Dynamic object with evaluation hyperparameters

Return type:

FineTuningOptions

Raises:

ValueError – If base model name is not available or if hyperparameters cannot be loaded

Example

evaluator = BenchMarkEvaluator(...)

# Access current values
print(evaluator.hyperparameters.temperature)

# Modify values (with validation)
evaluator.hyperparameters.temperature = 0.5

# Get as dictionary
params = evaluator.hyperparameters.to_dict()

# Display parameter information
evaluator.hyperparameters.get_info()
evaluator.hyperparameters.get_info('temperature')
kms_key_id: str | None#
mlflow_experiment_name: str | None#
mlflow_resource_arn: str | None#
mlflow_run_name: str | None#
model: str | BaseTrainer | ModelPackage#
model_config: ClassVar[ConfigDict] = {'arbitrary_types_allowed': True}#

Configuration for the model, should be a dictionary conforming to [ConfigDict][pydantic.config.ConfigDict].

model_package_group: str | ModelPackageGroup | None#
model_post_init(context: Any, /) None#

This function is meant to behave like a BaseModel method to initialise private attributes.

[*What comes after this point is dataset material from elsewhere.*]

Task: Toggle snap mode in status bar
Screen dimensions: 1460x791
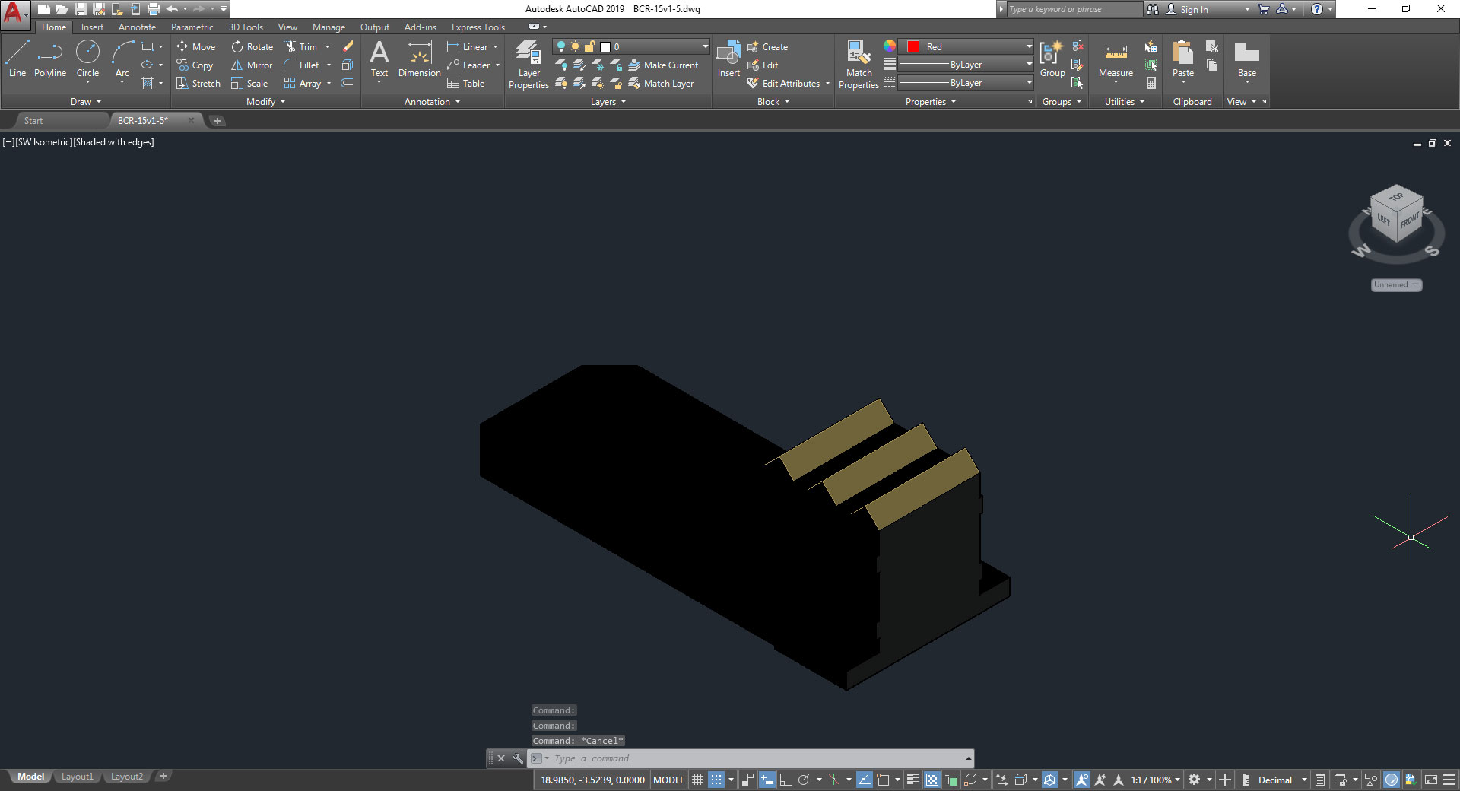Action: pos(716,780)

It takes context as an argument since that’s what pydantic-core passes when calling it.

Parameters:
  • self – The BaseModel instance.

  • context – The context.

networking: VpcConfig | None#
region: str | None#
role: str | None#
s3_output_path: str#
sagemaker_session: Any | None#
subtasks: str | List[str] | None#
sagemaker.train.evaluate.benchmark_evaluator.get_benchmark_properties(benchmark: _Benchmark) Dict[str, Any][source]#

Get properties for a specific benchmark.

This utility method returns the properties associated with a given benchmark as a dictionary, including information about modality, metrics, strategy, and available subtasks.

Parameters:

benchmark (_Benchmark) – The benchmark to get properties for (from get_benchmarks()).

Returns:

Dictionary containing benchmark properties with keys:

  • modality (str): The modality type (e.g., “Text”, “Multi-Modal”)

  • description (str): Description of the benchmark

  • metrics (list[str]): List of supported metrics

  • strategy (str): The evaluation strategy used

  • subtask_available (bool): Whether subtasks are supported

  • subtasks (Optional[list[str]]): List of available subtasks, if applicable

Return type:

Dict[str, Any]

Raises:

ValueError – If the provided benchmark is not found in the configuration.

Example

Benchmark = get_benchmarks()
props = get_benchmark_properties(Benchmark.MMLU)
print(props['description'])
# 'Multi-task Language Understanding – Tests knowledge across 57 subjects.'
print(props['subtasks'][:3])
# ['abstract_algebra', 'anatomy', 'astronomy']

Note

In the future, this will be extended to dynamically fetch benchmark properties from a backend API call instead of using the internal static configuration.

sagemaker.train.evaluate.benchmark_evaluator.get_benchmarks() Type[_Benchmark][source]#

Get the Benchmark enum for selecting available benchmarks.

This utility method provides access to the internal Benchmark enum, allowing users to reference available benchmarks without directly accessing internal implementation details.

Returns:

The Benchmark enum class containing all available benchmarks.

Return type:

Type[_Benchmark]

Example

Benchmark = get_benchmarks()
evaluator = BenchMarkEvaluator(
    benchmark=Benchmark.MMLU,
    sagemaker_session=session,
    s3_output_path="s3://bucket/output"
)

Note

In the future, this will be extended to dynamically generate the enum from a backend API call to fetch the latest available benchmarks.